Les affrontements pour la ville industrielle de Bakhmout sont devenus la bataille la plus longue et probablement la plus meurtrière de l'attaque russe contre l'Ukraine depuis le début du conflit.
Le président ukrainien Volodymyr Zelensky a reconnu pour la première fois des difficultés dans la nuit de mercredi à jeudi. Mais aucune des deux parties ne veut abandonner - malgré la précarité de la situation. Un aperçu de la situation sur le front de Bakhmout en cinq points.
A lire sur la guerre
La ligne de front
Les troupes ukrainiennes sont encerclées à Bakhmout, attaquées de trois côtés. Seul un front reste ouvert vers l'ouest, mais pour combien de temps encore?
Car les troupes russes ont fait de grands progrès le mois dernier autour de la ville. C'est ce que montrent les données de l'Institute for the Study of War, un think tank américain. Il montre que les contre-attaques des Ukrainiens sont infimes.
Le blogueur militaire russe «Milchronicles» spécule que les forces russes pourraient ensuite tenter un double encerclement de Bakhmout.
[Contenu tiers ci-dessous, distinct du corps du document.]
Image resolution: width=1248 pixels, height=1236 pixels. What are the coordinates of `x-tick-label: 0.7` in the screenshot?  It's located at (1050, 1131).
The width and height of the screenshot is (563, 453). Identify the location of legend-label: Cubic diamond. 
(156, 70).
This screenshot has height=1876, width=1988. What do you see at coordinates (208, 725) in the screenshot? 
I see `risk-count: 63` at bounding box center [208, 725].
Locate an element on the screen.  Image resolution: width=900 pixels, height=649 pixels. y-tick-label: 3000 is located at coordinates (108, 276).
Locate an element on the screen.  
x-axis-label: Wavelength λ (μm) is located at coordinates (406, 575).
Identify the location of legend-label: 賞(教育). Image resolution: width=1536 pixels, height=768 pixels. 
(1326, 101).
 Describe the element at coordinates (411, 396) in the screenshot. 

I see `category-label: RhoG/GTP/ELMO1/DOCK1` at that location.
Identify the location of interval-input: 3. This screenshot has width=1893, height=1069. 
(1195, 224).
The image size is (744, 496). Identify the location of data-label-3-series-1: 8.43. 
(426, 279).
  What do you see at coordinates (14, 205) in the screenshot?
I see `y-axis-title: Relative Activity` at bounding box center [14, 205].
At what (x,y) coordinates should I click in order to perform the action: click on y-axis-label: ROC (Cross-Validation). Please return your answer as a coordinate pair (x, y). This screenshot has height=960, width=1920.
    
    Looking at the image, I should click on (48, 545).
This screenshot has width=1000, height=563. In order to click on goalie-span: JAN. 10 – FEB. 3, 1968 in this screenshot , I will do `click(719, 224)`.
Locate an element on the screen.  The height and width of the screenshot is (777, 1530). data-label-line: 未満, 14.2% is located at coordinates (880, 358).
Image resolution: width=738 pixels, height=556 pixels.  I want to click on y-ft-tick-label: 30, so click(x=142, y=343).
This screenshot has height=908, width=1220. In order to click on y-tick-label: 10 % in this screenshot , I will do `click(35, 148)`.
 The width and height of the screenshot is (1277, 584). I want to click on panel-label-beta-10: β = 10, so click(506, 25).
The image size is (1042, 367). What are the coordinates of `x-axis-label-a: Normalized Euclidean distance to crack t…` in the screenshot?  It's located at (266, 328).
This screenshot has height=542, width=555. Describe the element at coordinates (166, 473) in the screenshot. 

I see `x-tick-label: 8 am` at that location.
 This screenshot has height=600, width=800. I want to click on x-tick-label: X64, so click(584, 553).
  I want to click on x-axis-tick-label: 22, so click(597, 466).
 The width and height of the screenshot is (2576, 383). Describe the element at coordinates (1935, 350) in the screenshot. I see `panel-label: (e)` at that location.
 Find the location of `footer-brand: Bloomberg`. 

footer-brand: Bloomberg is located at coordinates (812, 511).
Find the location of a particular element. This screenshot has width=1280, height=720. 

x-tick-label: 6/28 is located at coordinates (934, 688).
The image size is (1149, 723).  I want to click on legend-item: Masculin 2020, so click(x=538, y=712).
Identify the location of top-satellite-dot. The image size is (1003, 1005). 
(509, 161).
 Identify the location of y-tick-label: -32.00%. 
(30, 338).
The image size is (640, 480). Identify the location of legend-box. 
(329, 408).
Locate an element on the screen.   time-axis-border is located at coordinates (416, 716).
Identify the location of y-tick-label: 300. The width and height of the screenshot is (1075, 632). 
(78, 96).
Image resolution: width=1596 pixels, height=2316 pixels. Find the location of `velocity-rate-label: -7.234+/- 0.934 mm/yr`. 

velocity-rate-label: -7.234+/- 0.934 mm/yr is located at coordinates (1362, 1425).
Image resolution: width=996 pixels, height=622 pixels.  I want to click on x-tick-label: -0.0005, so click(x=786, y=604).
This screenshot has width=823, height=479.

La ligne d'approvisionnement ukrainienne dans le Donbass serait ainsi coupée. Ce serait probablement le coup de grâce pour la défense ukrainienne à Bakhmout.
La ville
Environ 70'000 personnes vivaient à Bakhmout avant l'invasion. En décembre déjà, il ne restait plus que 10'000 personnes. Le reste des habitants ont fui ou ont été tués, précise le portail ukrainien «LB».
Les troupes ukrainiennes affirment qu'il est difficile de dire combien de civils se trouvent encore à Bakhmout, les estimations se situant désormais entre 1'000 et 5'000. La ville elle-même a été rasée. Des photos montrent des maisons en ruine, des rues ensevelies, le ciel est gris et sombre à cause de la fumée des bâtiments en feu. Une ville devenue fantôme.
Les armes
La lutte pour Bakhmout a dégénéré en une violente bataille de matériel. Chaque jour, les deux camps se tirent dessus avec des milliers et des milliers d'obus. Mais même les stocks de munitions de l'Ukraine, rembourrés par l'Occident, ne sont pas infinis.
Il est de notoriété publique que l'armée ukrainienne n'a presque plus de munitions pour se défendre contre les Russes. Oleksiy Reznikov, ministre de la Défense de l'Ukraine, a déclaré à ses collègues de l'Union européenne, que Kiev a besoin d'au moins 250'000 obus d'artillerie de 155 millimètres par mois pour pouvoir se défendre contre la Russie dans le Donbass. Mais ils n'en ont pas. Et le ravitaillement en provenance de l'ouest se fait toujours attendre.
Les soldats
«Pour moi, le plus important est que nous ne perdions pas nos soldats», a déclaré le président Volodymyr Zelensky ce jeudi. Et pourtant, le commandement militaire ukrainien continue d'insister pour défendre la «forteresse de Bakhmout». Mais ce n'est pas pour rien que la ville a reçu ces derniers mois le surnom morbide de «hachoir à viande». Selon des estimations, les Ukrainiens y perdent 100 à 200 soldats par jour, écrit «The Guardian».
Selon le «Welt», certaines compagnies ukrainiennes ont perdu plus de 80% de leurs soldats. Pour combler ces lacunes, l'Ukraine doit envoyer davantage de renfort sur le front. Toutefois, l'Ukraine manque cruellement de soldats bien formés et l'Etat ne communique pas officiellement sur le nombre de pertes humaines dans le conflit.
Le moral des troupes
Ces dernières semaines, des dizaines de vidéos postées par des soldats ukrainiens dans et autour de Bakhmout ont fait leur apparition sur Tiktok, dans lesquelles Volodymyr Zelensky est prié d'ordonner le retrait. C'est ce qu'écrit «The Guardian».
Un retrait n'est pourtant guère possible malgré un moral en berne, la force symbolique de cette petite ville industrielle étant trop importante. L'Ukraine a donné une importance politique à Bakhmout, et le président a fait de la ville un symbole de résistance. D'un point de vue militaire, un retrait devrait néanmoins sans doute bientôt devenir indispensable. «Bien sûr, les généraux sur place prendront les bonnes décisions s'il y a un risque que nous perdions nos hommes parce qu'ils sont encerclés», déclare Volodymyr Zelensky, faisant allusion à un éventuel retrait.